• [YOUR ASSIGNMENT] Once the pictures are removed, restate the data below word for word.

--- SOURCE RECORDS Enclosed Below ---

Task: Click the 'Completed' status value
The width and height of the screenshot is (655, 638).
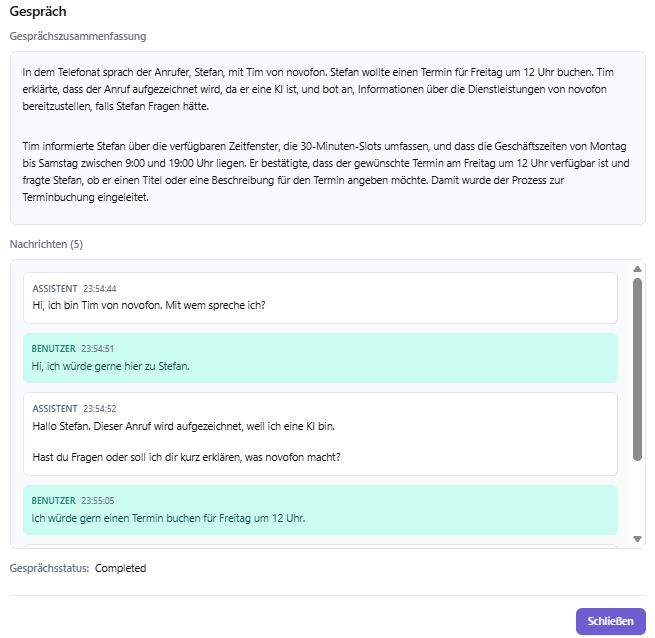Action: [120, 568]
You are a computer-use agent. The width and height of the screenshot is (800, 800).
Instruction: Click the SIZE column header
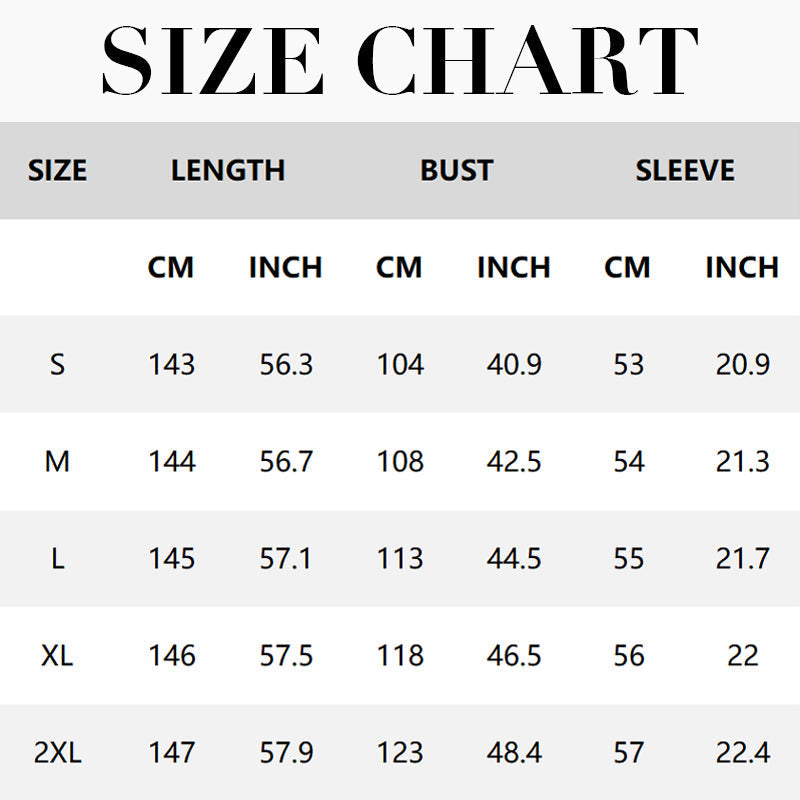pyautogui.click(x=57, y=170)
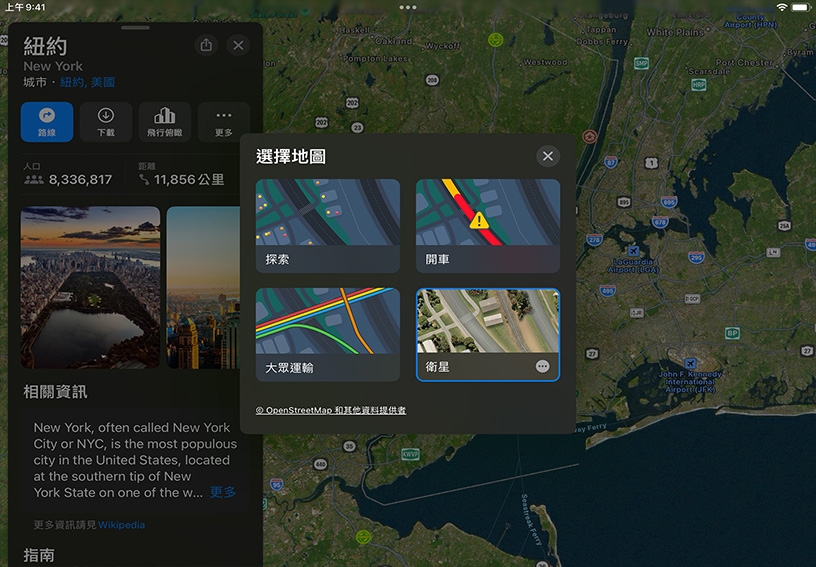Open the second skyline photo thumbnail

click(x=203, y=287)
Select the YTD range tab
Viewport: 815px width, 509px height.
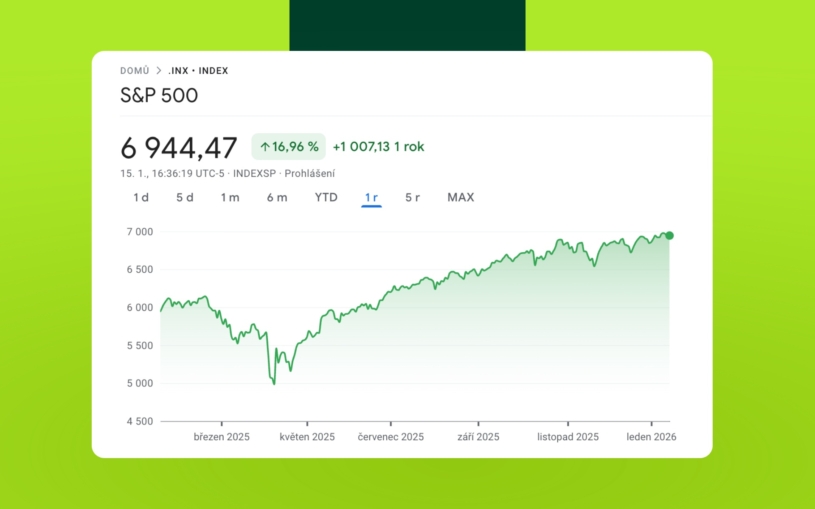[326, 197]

--- End of Enclosed SOURCE RECORDS ---

• [ANSWER BOX]
Task: Click the 'Completed' status value
The width and height of the screenshot is (655, 638).
Action: [120, 568]
You are a computer-use agent. The width and height of the screenshot is (800, 800).
Instruction: Click the SIZE column header
pyautogui.click(x=57, y=170)
Open the second skyline photo thumbnail

click(x=203, y=287)
Select the YTD range tab
Viewport: 815px width, 509px height.
[326, 197]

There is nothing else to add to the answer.